**Task instructions**.
Below are some records. Repeat exactly the lines from the one containing "LAPAN (173, 2275)" through the final line.

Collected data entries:
>>>>

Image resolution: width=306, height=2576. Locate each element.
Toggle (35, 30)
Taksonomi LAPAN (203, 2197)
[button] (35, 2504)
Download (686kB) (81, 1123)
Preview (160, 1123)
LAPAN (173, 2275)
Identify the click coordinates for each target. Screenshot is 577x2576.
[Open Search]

<<<<

**Exercise response**.
LAPAN (173, 2275)
Identify the click coordinates for each target. Screenshot is 577x2576.
[Open Search]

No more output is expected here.